有期労働契約の雇止めを行うには?

有期労働契約 (期間を定めて締結された労働契約)については、契約更新の繰り返しにより、雇用を継続したにもかかわらず、突然、契約更新をせずに期間満了で退職させることがあります。いわゆる「雇止め」という話です。

これをめぐるトラブルが大きな問題となっています。このため、雇止めのトラブルの防止や解決を図り、有期労働契約が労使双方から良好な雇用形態の一つとして活用されるように、厚生労働省から以下が出ています。

<有期労働契約の締結、更新及び雇止めに関する基準>

〇契約締結時の明示事項等

(1)使用者は、有期契約労働者に対して、契約の締結時にその契約の更新の有無を明示しなければなりません。

(2)使用者が、有期労働契約を更新する場合があると明示したときは、労働者に対して、契約を更新する場合又はしない場合の判断の基準を明示しなければなりません。

(3)使用者は、有期労働契約の締結後に(1)又は(2)について変更する場合には、労働者に対して、速やかにその内容を明示しなければなりません。

このようにルールが明確でも、トラブルが多く発生するのは以下のことが要因と考えられます。それは、期間の定めのある労働契約(有期労働契約)は、契約期間の満了によって終了するものですが、期間の定めがあっても、実質的にこれが守られていないからです。つまり、労働契約の期間が「あってないようなもの」になっているからです。

さらに、労働契約の期間が「あってないようなもの」は、会社が雇止めするに当たっては、客観的に合理的な理由や社会通念上相当と認められることが必要とされています。つまり、解雇と同じような条件が必要となってしまうからです。

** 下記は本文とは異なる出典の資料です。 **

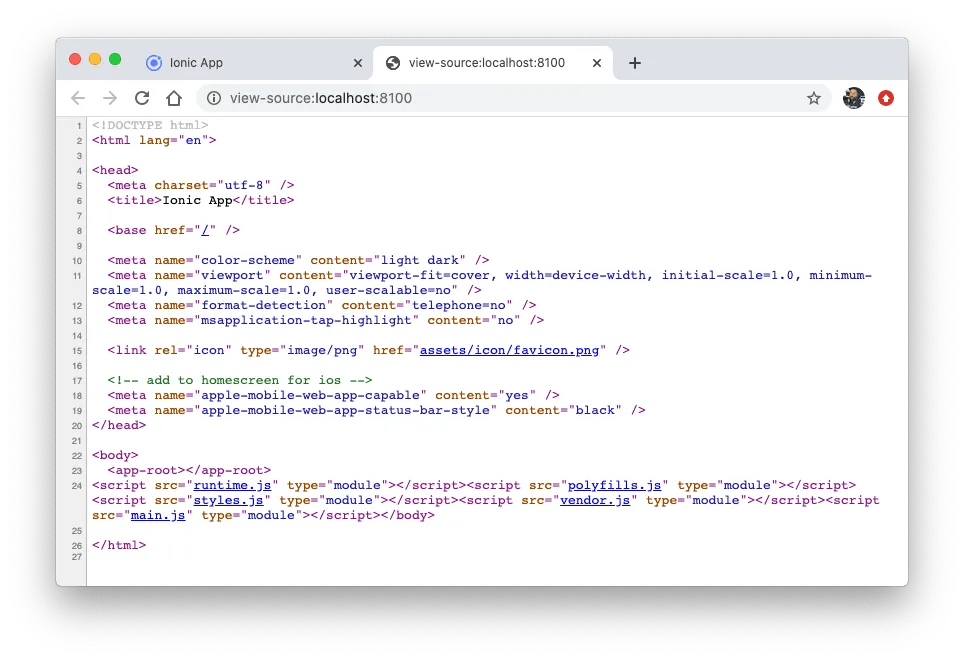Close the Ionic App tab

click(357, 62)
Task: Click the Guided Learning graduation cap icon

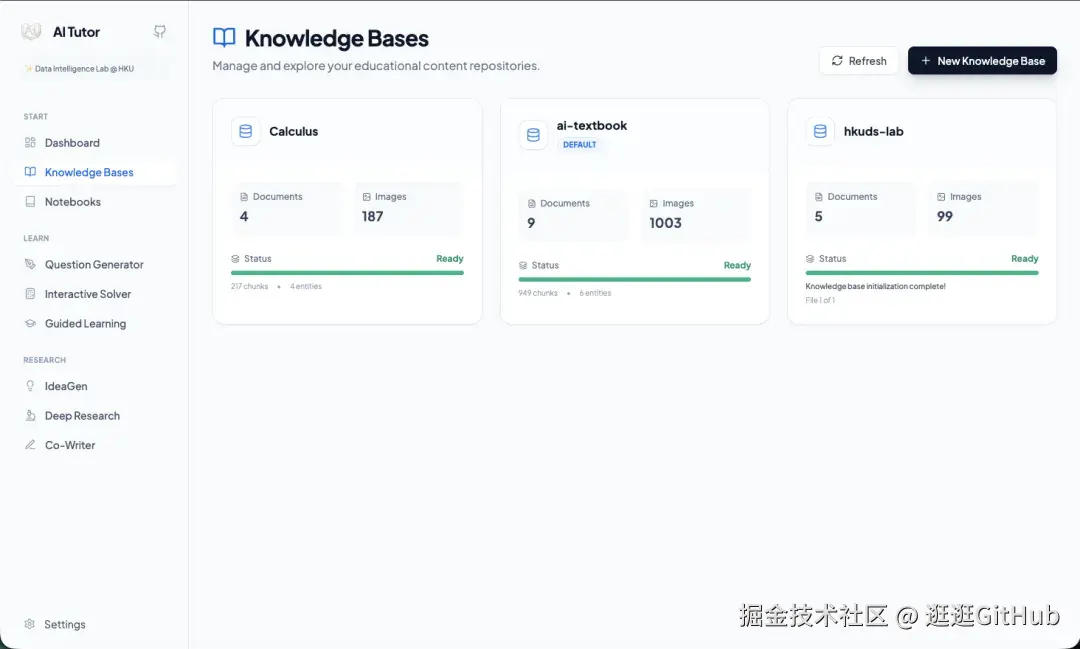Action: coord(31,323)
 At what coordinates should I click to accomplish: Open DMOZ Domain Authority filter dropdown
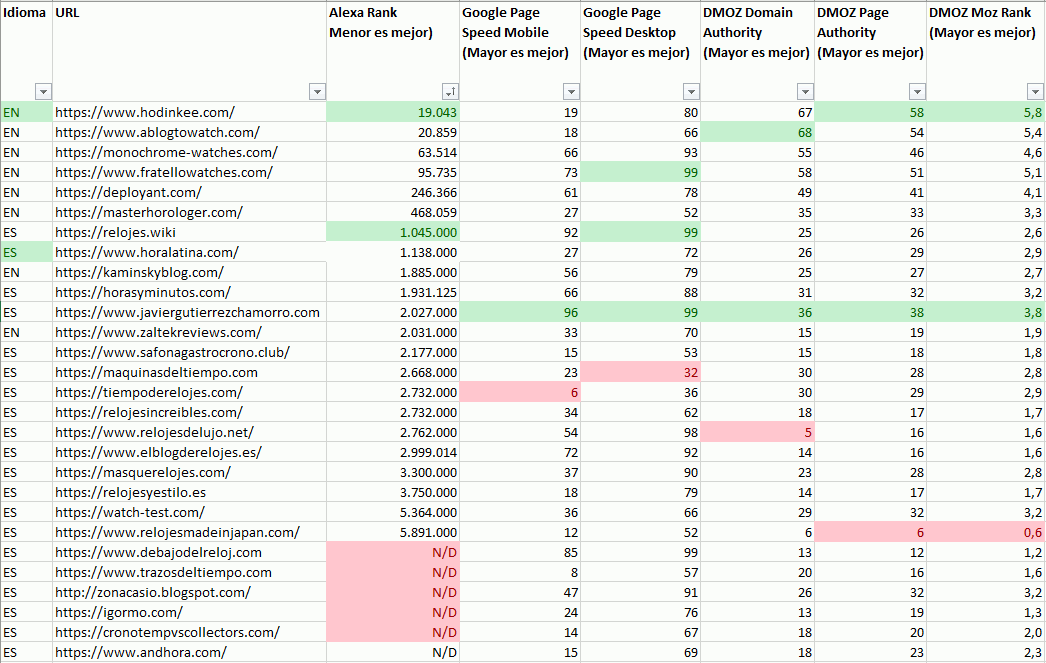point(804,91)
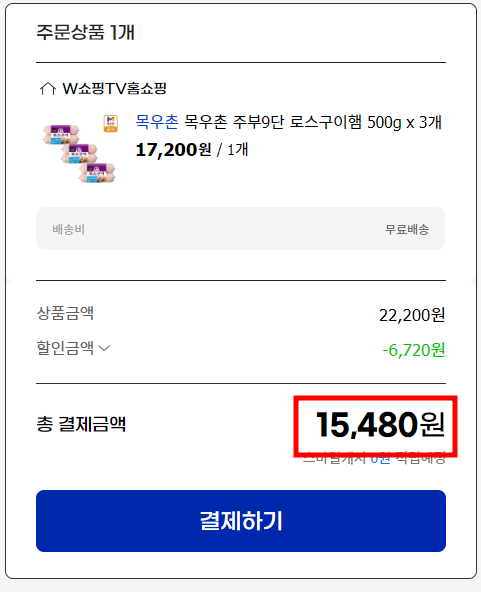The height and width of the screenshot is (592, 481).
Task: Click the 결제하기 payment button
Action: point(241,521)
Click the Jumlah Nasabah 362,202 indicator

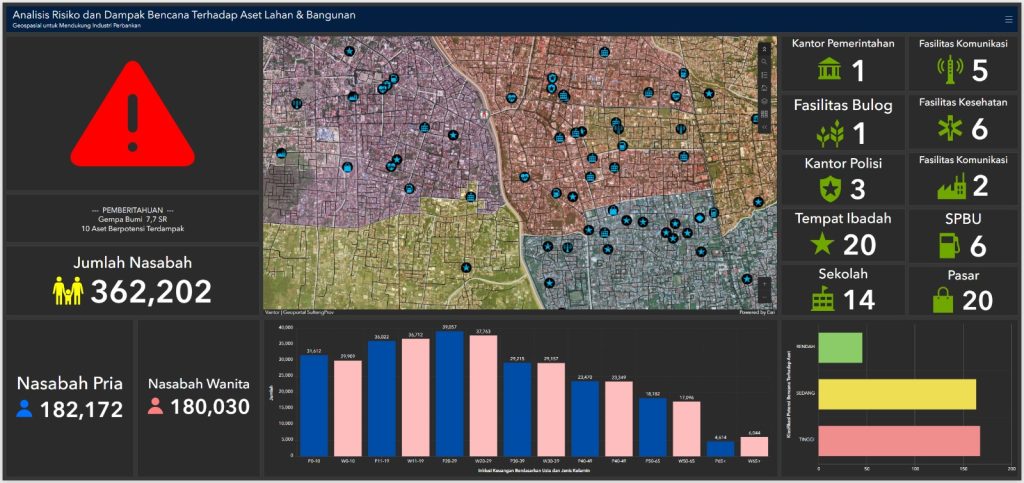click(132, 281)
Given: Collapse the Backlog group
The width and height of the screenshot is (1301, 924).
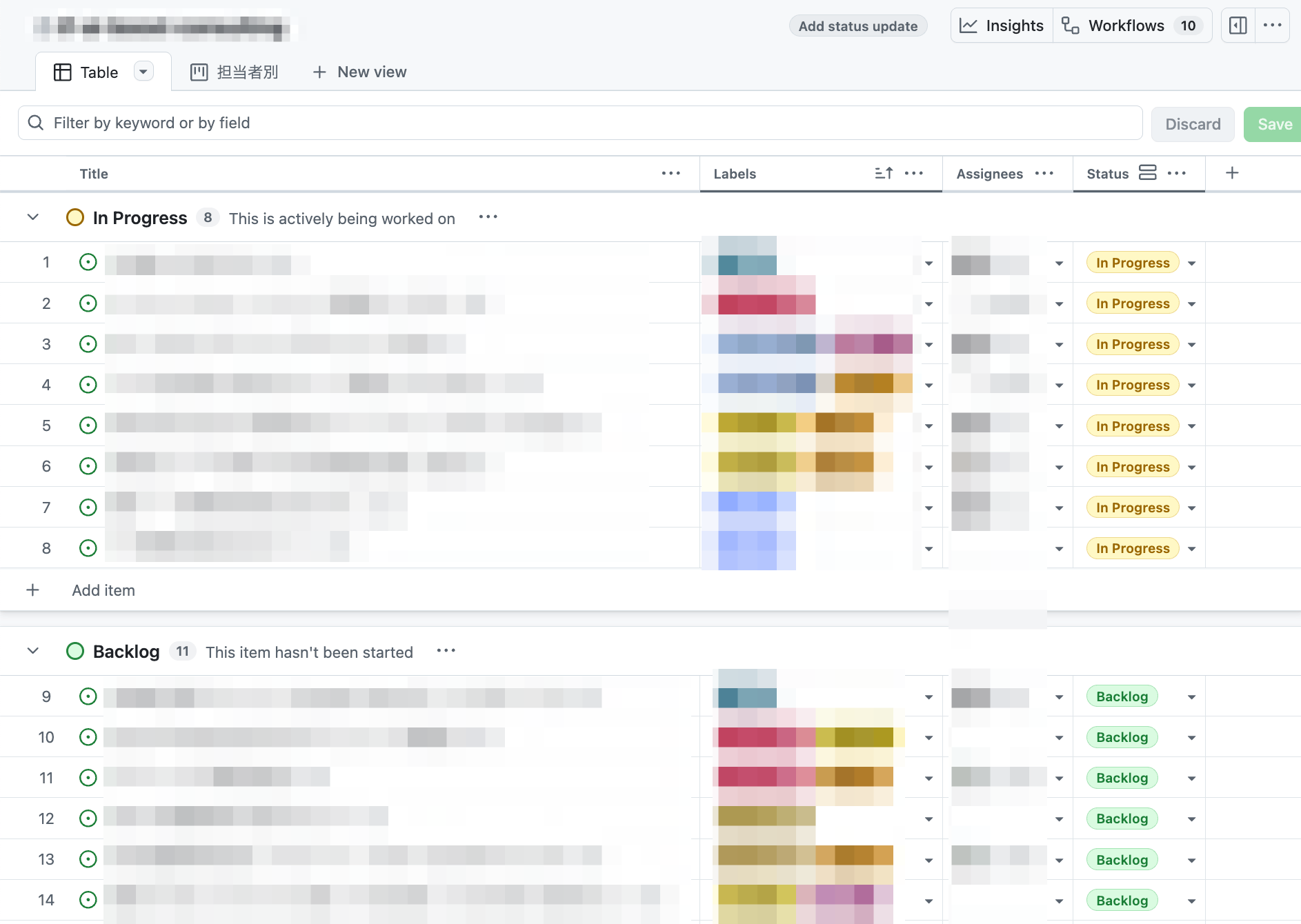Looking at the screenshot, I should [x=33, y=651].
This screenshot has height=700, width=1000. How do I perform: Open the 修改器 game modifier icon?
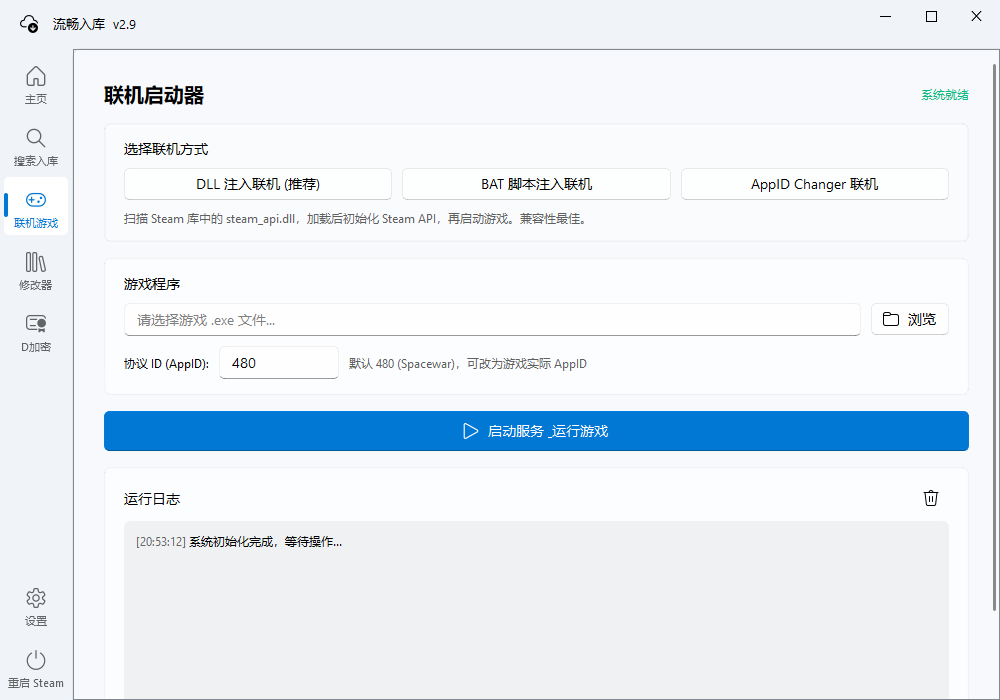coord(35,262)
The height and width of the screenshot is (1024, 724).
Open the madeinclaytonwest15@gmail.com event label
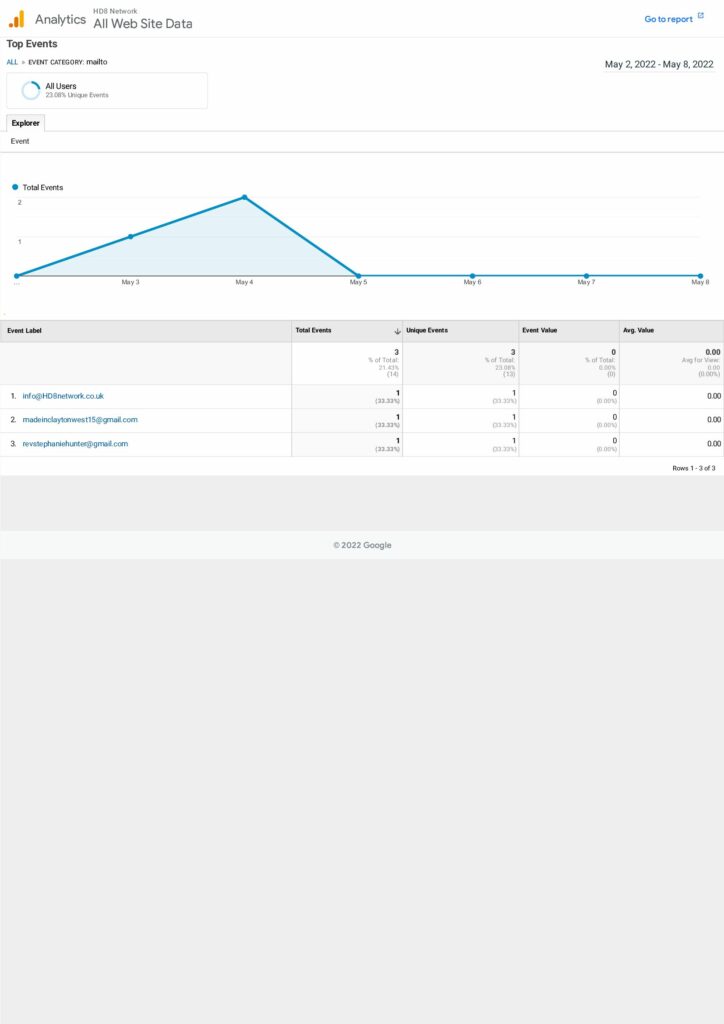click(80, 420)
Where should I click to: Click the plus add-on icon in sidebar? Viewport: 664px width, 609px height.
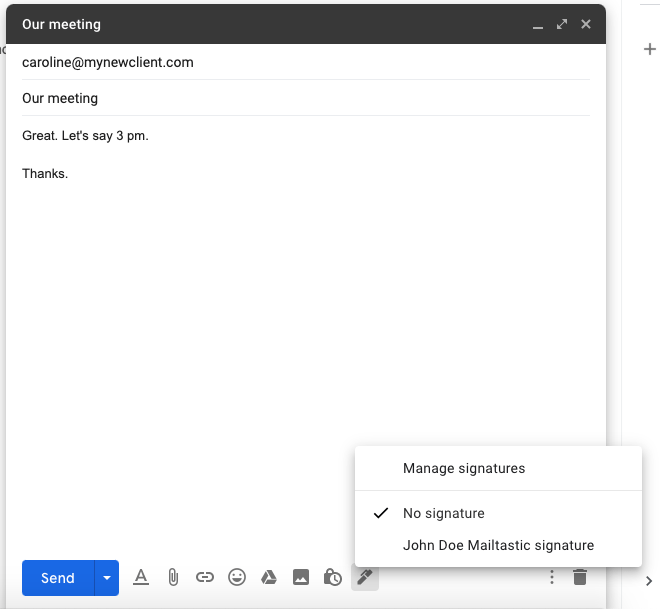coord(648,49)
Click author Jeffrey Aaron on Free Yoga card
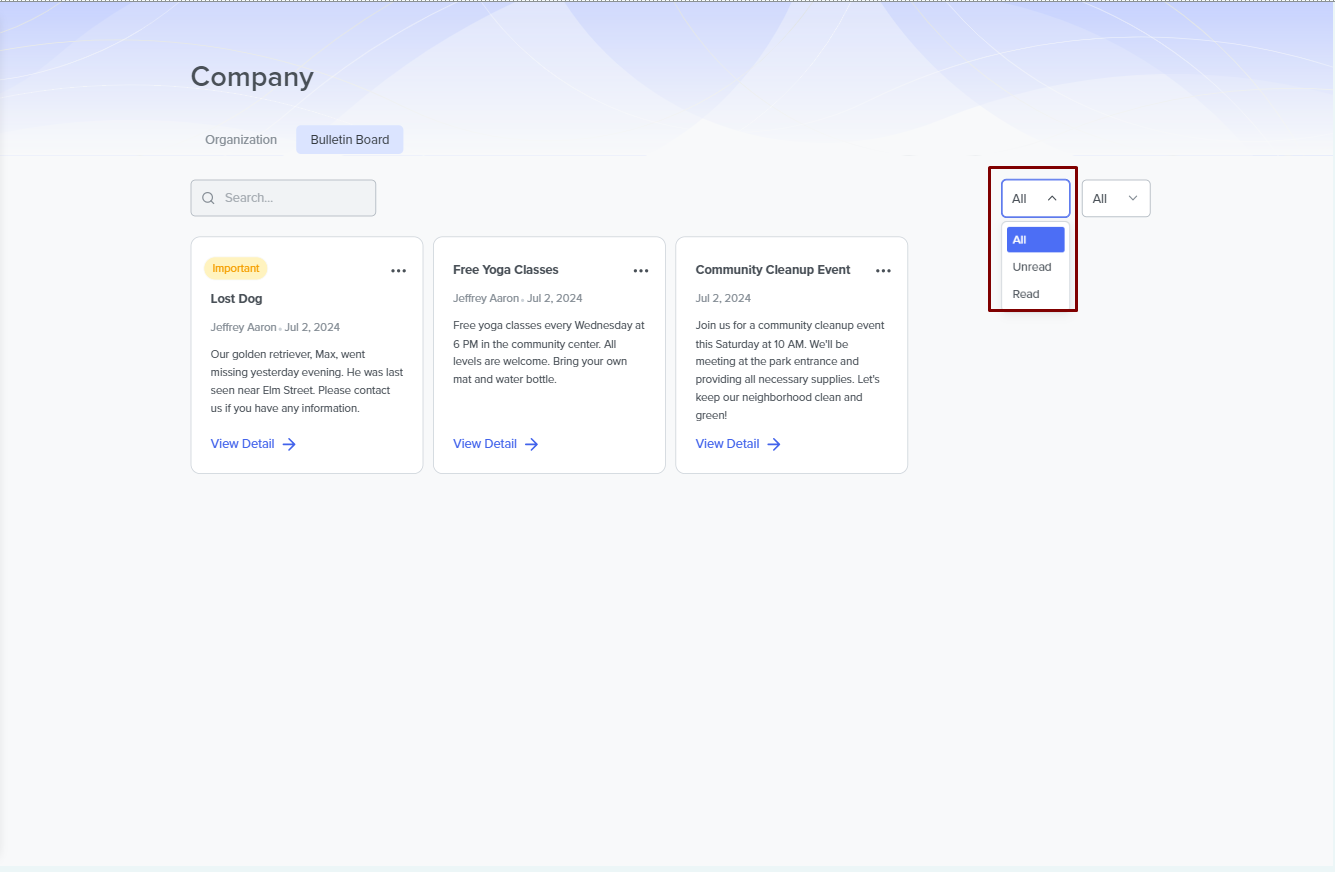 coord(486,298)
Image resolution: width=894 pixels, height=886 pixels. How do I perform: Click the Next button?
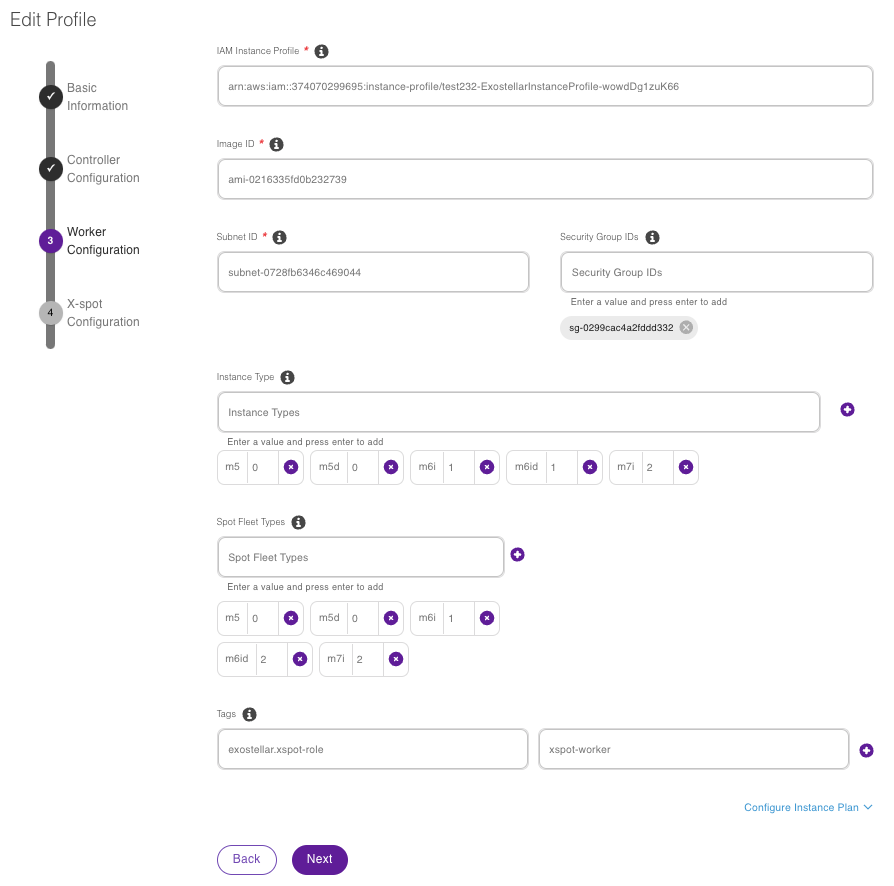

これを防ぐにはどうしたらよいでしょうか?参考となる裁判があります。

近畿大学事件 大阪地裁 令和元年11月28日

  • Aは学校法人と平成20年1月から原則として1年間の有期雇用契約を締結し、以後7度にわたり更新していた
  • 学校法人は平成27年3月13日、Aに対し、「雇用期間満了通知書」およびY理事長宛ての「要望書」(署名押印前のもの)を交付した
  • 雇用期間満了通知書には平成27年3月31日付で雇用期間満了により終了となること
  • 大学は、Aの希望があるならば、4月1日から1年間に限り、契約を更新することも検討する旨が記載されていた
  • Aは平成27年3月14日、交付された要望書に署名押印し、これを提出した
  • 学校法人はAに大学の助教に任じ、任期を平成28年3月31日とする旨の辞令を交付した
  • Aは平成28年3月、学校法人に雇用契約の更新を申し入れたが、法人は応じることなく、同年3月31日は経過した
  • 学校法人はAの平成28年4月以降の契約更新に応じなかったことが労働契約法19条に反し無効である等として裁判を起こした

そして、裁判所は以下の判断を下したのです。

  • 最後の1年は更新しない旨がうたわれている
  • 法人が契約書には、「次の更新はない」旨を明記しており、不更新の理由を説明し、Aもそのうえで契約に合意していたと判断される

最後の1年間はいわゆる「不更新条項」が付されていました。そして、裁判所は、契約の何年も続いた反復更新により生じていた更新の合理的な期待は消滅したと判断したのです。

なぜなら、最後の更新時に異議を述べず提出するなど、更新されないことを十分理解していた判断されたのです。

会社が契約書に、不更新条項、「次期の更新はない」旨を明記することが重要なポイントとなります。それとともに、更新しない理由を説明し、労働者も納得し、合意となれば更新への合理的期待が放棄されたと判断されたことになるのです。